If you’re into that sort of question, the paper has a valuable review of the various computational attempts that have been made to answer that last question (how many druglike molecules are there in total?) The answer you get will naturally depend on the assumptions you make and the method you use to estimate feasible molecular structures, but it seems that most estimates are landing within a comfortable ten orders of magnitude or so: somewhere between 10 to the twentieth and ten to the thirtieth. How you feel about that level of precision depends on how abstract a thinker you are, I suppose. If you geared up a compound-archive system to handle some huge horrific unprecedented planetary compound collection and were then told “Oops. A bit off on the numbers. We’re actually going to come in at ten thousand times that size”, that might cause a bit of distress. But in the abstract, the difference between eleventy Godzillion and umpteen Godzillion compounds doesn’t matter as much: what matters is that all of these estimates are massive by any human standard. They’re massive physically, to the point of complete impossibility (the Earth itself weighs about 6 times ten to the thirtieth milligrams), and they’re massive computationally, too.

The paper goes on to describe methods used to produce huge enumerated compound sets (such as GDB-17) and ones based on known, reliable reactions and commercial starting materials (even the latter start heading into the quadrillions pretty rapidly). And that brings up the nontrivial question of how you handle compound databases of this size. As Walters points out, clustering algorithms are just not efficient enough to deal with any list longer than about ten million compounds, and if your virtual library is equivalent to a million sets of ten million compounds each, well then. Comparing libraries/library designs to see what parts of chemical space they’re covering is no picnic, either – the most commonly used techniques start to gasp for breath at about the million-compound level, which is totally inadequte.

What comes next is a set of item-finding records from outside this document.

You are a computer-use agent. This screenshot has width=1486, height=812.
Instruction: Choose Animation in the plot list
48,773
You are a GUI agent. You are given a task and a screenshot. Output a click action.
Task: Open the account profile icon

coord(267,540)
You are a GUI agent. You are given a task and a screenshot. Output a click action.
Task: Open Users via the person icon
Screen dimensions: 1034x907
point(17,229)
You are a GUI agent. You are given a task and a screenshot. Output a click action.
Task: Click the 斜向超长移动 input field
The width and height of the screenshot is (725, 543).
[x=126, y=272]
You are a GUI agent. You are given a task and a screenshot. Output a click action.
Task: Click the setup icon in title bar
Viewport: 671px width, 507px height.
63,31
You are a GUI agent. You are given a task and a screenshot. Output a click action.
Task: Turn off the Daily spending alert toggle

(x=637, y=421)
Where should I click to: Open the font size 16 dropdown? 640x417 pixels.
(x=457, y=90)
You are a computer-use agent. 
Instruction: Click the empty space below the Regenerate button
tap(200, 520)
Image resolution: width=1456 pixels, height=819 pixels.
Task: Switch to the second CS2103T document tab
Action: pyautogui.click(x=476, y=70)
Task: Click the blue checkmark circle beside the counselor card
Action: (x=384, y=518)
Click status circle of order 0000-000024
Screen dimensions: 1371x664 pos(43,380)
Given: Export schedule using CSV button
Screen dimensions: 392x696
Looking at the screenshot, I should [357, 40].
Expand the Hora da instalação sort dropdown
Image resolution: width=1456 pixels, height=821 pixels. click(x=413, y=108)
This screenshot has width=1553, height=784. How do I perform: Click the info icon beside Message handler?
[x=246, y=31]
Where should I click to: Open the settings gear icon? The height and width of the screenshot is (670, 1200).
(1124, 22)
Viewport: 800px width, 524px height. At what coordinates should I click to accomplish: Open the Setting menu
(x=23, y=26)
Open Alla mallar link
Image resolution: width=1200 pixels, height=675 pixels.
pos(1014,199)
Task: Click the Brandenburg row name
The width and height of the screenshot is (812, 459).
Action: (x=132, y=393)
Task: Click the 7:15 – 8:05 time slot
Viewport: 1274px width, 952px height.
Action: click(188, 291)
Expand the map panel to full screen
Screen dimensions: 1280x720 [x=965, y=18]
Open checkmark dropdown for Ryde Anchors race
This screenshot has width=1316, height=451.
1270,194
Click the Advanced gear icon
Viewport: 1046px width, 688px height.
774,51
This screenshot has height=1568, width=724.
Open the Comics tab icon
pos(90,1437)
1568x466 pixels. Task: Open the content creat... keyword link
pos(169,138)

Then there’s, well, the actual screening part. You can run 2-D structures through a screening algorithm pretty quickly, but do you want to? 3-D ones should be a lot better, but that immediately should make you ask “Which 3-D structure might you mean?”, which takes you into conformational searching, energy minimization and so on – and that’s if you screening against a static binding pocket, and how realistic is that? We have just slowed down the whole process by perhaps a millionfold by merely thinking about such issues. Oh, and just how accurate are your methods to estimate the binding interactions that you’re depending on for your scoring? What kind of false positive rate do you think you’ll get? Simply making the virtual library bigger does not exactly deal with these problems. Quite the opposite. As Walters shows in the paper, parallel processing on modern hardware can deal with some pretty hefty screens. But the expertise needed to set these things up properly is not in long supply.

One take-home from the paper is that (even with our current hardware) we’re reaching the scaling limits (on several fronts!) of the techniques that have brought us this far. A possible solution is the use of generative techniques, where a virtual library is built from the ground up based on on-the-fly estimates of compound activity. This has a lot of merit compared to the brute-force here’s-ya-zillion-compounds approach, but it’s just barely been put to the test so far, and may well require new machine learning algorithms to reach anything close to its full potential. Another take-home is that no matter what the technique, we’re going to have to hammer down the false positive rates in order to have any chance of usefully navigating Big Druglike Space – and that’s probably going to require new methods as well. The good news is that there is no reason why such things should not exist.

The overall lesson (in my opinion) is that every virtual screen is going to involve compromises of some sort, and you have to decide for yourself how many of those you’re willing (or forced) to make and how much weight you should give the results thereafter. In my own limited experience, people don’t like to hear talk like that, but there are a lot of true things that people don’t particularly enjoy contemplating, right?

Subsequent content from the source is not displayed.